A-Z Cult Dictionary: Words and Phrases
Part 1: Terms about Cults and Coercive Control
Part 2: Terms from Cults
A–Z of Mechanisms of Domination and Control:
From Table 2: Inductive coding of mechanisms of domination and control in coercive groups.
McIvor, P., McIvor, C., Spencer, R., & Lalich, J. (2025). Beyond belief: Responding to cults and high-control groups. Survivors of Coercive Cults and High-Control Groups (SOCCHG) & Stop Religious Coercion Australia (SRCA).
- Belief modification: gradually reshaping what members believe by rewarding compliance and punishing doubt.
- Behavior modification: shaping conduct through rewards and punishments (e.g. praise for obedience, humiliation for dissent).
- Behavioral conditioning: using repetitive drills or rituals to create automatic compliance.
- Behavioral control: setting strict rules about dress, speech, food, work, sex, or daily habits.
- Binary cognition: forcing black-and-white thinking (good vs evil, us vs them) so nuance and complexity are erased.
- Bodily regulation: controlling diet, sleep, exercise, sexuality, or even posture to instil discipline and conformity.
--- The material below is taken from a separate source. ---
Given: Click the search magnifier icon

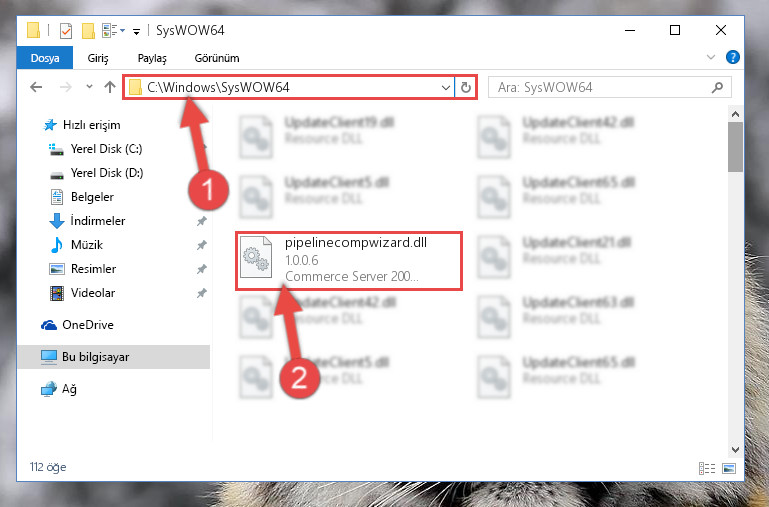Looking at the screenshot, I should click(718, 87).
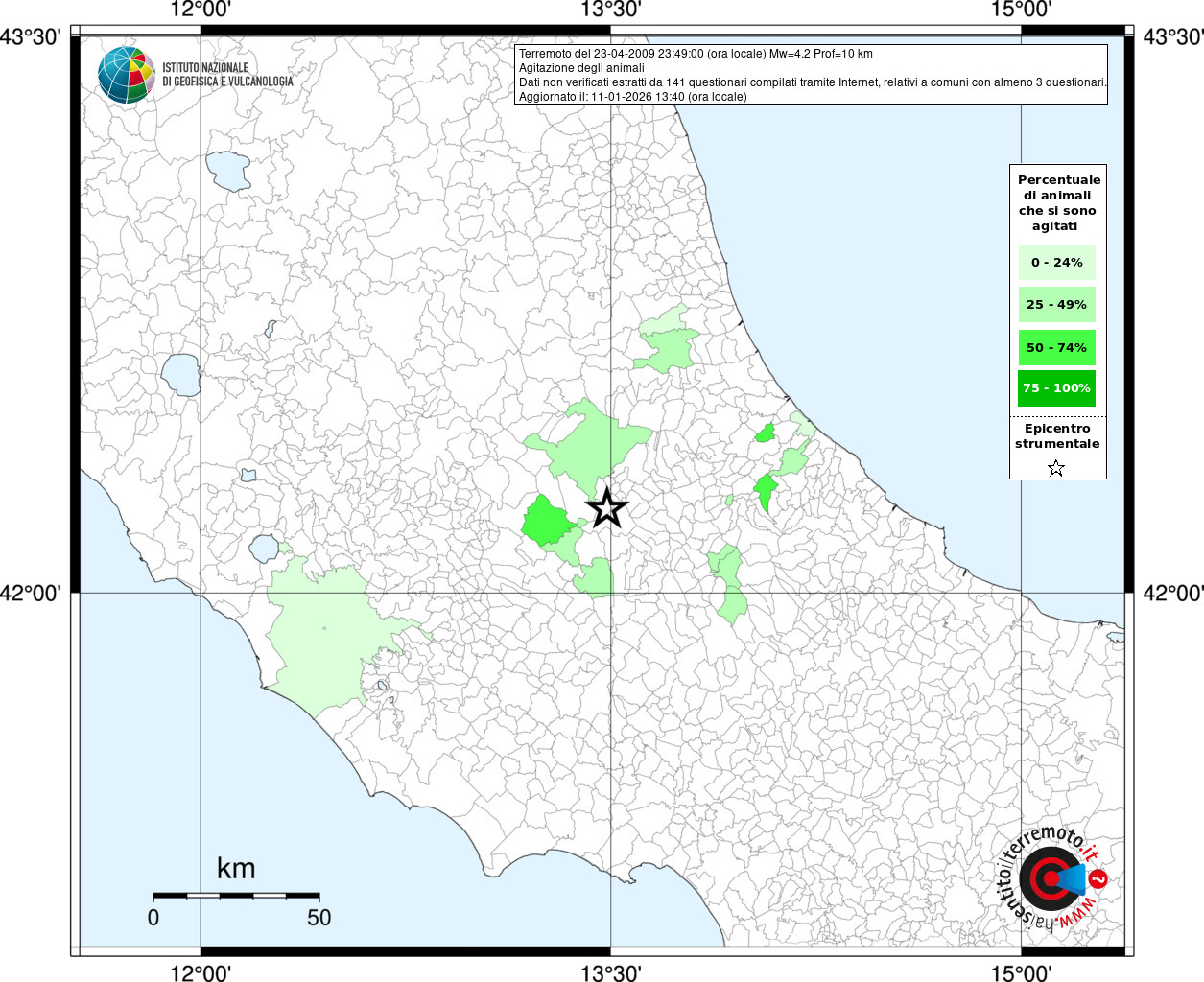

- Cognitive overload: flooding members with too much information, activity, or contradiction so they cannot process effectively.
- Cognitive restriction: limiting what people are allowed to think about; discouraging or punishing curiosity or doubt.
- Communication control: restricting who people can talk to, what topics can be discussed, or how communication is framed.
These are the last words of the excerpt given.